Interstellar Levy Flights

Levy Flights and Random Walks: A random walk is a path composed of many independent random steps. The path of one atom of argon in the Earth's atmosphere is a random walk; so is the price of a stock (at least in part, according to Burton Malkiel).

Typically, one thinks of a random walk as the result of many small, random steps. If a number of random walkers start from the same point, their final locations will typically follow a Gaussian distribution: the famous bell-shaped curve. In fact, the celebrated Central Limit Theorem says that the outcome will be Gaussian even if the steps aren't Gaussian! Right?? Not quite!

The result isn't always a Gaussian distribution. Some types of random series of events are dominated by rare, large events; these lead to non-Gaussian distributions of the results. An example is the lottery, where I expect that the one or two largest prizes will dominate my winnings, whether I buy 10 tickets or 10000. Another example is the stock market, where most of a stock's movement, over many years, often takes place on the best or worst few days. Mathematically speaking, the Central Limit Theorem holds only if the second moment of the probability distribution function for the steps is finite.

Levy distributions result when the second moment isn't finite. If the random walkers choose steps from a Levy distribution, their final locations will trace out the same Levy distribution. Such random walks are called "Levy flights" because of the occasional very large steps.


Interstellar Scattering: Radio waves traveling through interstellar space take paths that are random to some degree. Tenuous ionized gas in interstellar space deflects radio waves from direct paths. The effect is closely analogous to the deflection of light in convecting air, which causes the shimmering effect over a heater, and causes the stars to twinkle at night. It is also analogous to the deflection of water waves by shallow reefs in deep water, an effect well known to surfers.
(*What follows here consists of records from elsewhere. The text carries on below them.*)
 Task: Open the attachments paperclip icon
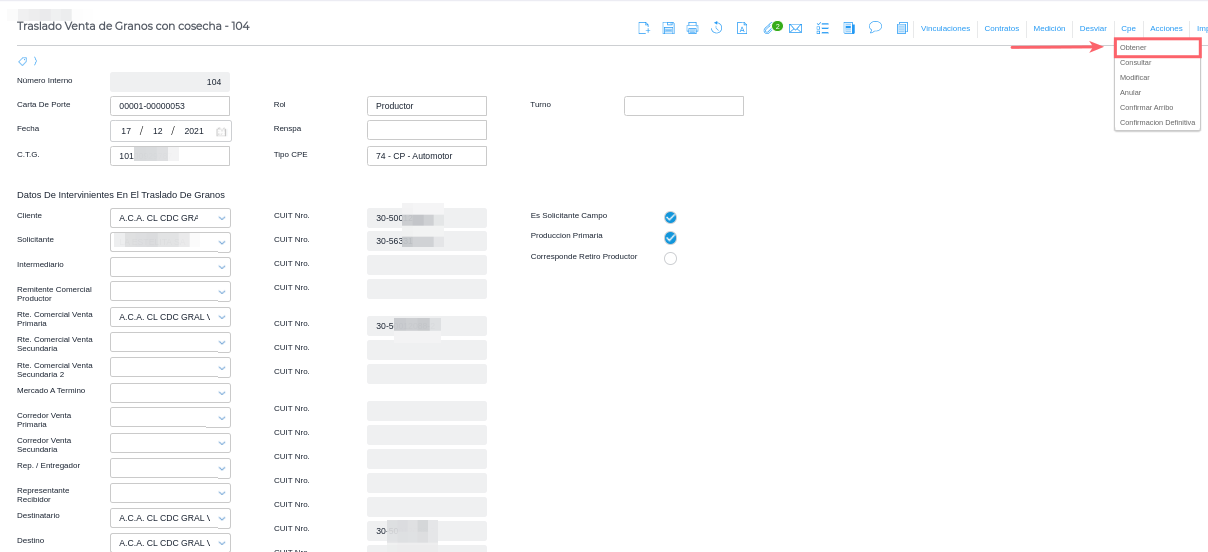768,28
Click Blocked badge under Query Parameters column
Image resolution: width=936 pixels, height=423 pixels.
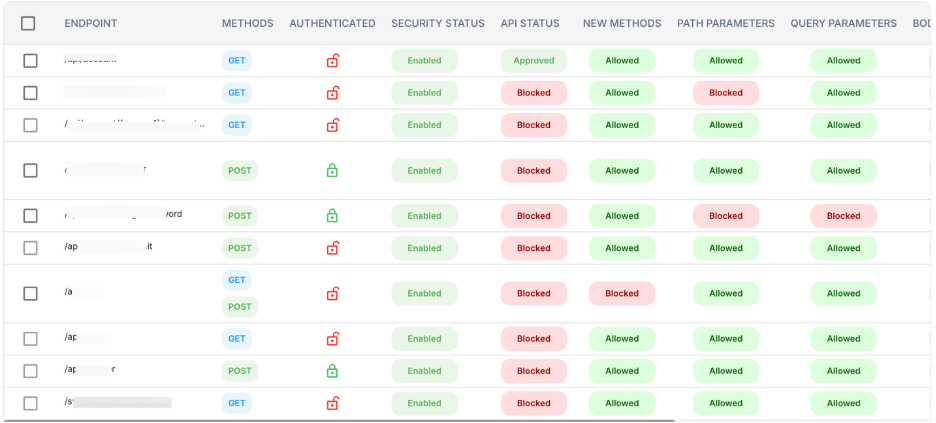tap(843, 216)
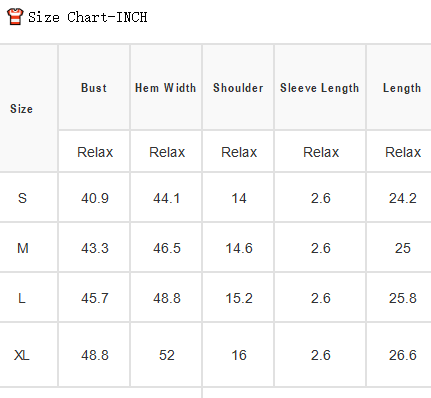The width and height of the screenshot is (431, 398).
Task: Click the Size Chart-INCH title text
Action: pyautogui.click(x=88, y=17)
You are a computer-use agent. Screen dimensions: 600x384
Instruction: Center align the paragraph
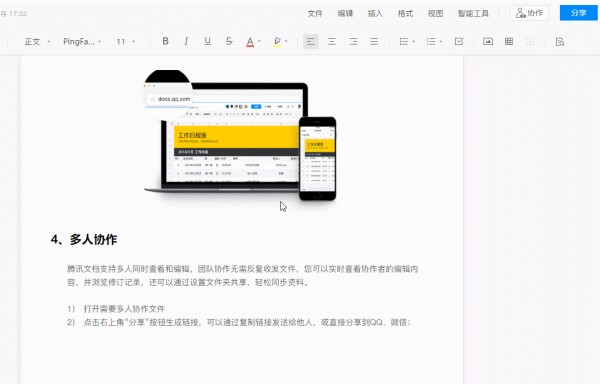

The simplest picture for radio-wave scattering in the interstellar medium is a random walk: at each step, a ray is deflected by a random angle. One can view that angle as the result of deflection by a prism, with the prism angle and orientation random. If enough prisms are superposed, then the path is a random walk.


Interstellar Levy Flights: Stas Boldyrev, Carl Gwinn, Ramesh Bhat, and Conrad Hirano have been investigating the possibility that radio-wave propagation in the interstellar medium has statistics of a Levy Flight. In other words, rare, large deflections dominate the averages. More precisely, Levy flights can result if the differences in density between two points in interstellar space are drawn from a Levy distribution. (Of course, that distribution can still scale with the separation of the points: for example, according to a power-law with the Kolmogorov index. So Kolmogorov turbulence can create Levy flights.)

We are working to understand the predictions of the Levy picture for observations of scintillation and angular scattering. Some theories of super-sonic or super-alfvenic turbulence predict Levy-like distributions. For example, a collection of randomly oriented density steps (Burger's turbulence) will produce a Levy distribution with beta=1 (also known as a Cauchy or Lorentzian distribution). For pulsars, Levy statistics can explain the multipath broadening of pulses, as a function of the integrated electron density along the line of sight (the "tau-DM plot" for pulsars, sometimes known as the "elbow diagram"). This provides a statistically stationary explanation, in contrast to the non-stationary explanation of Sutton.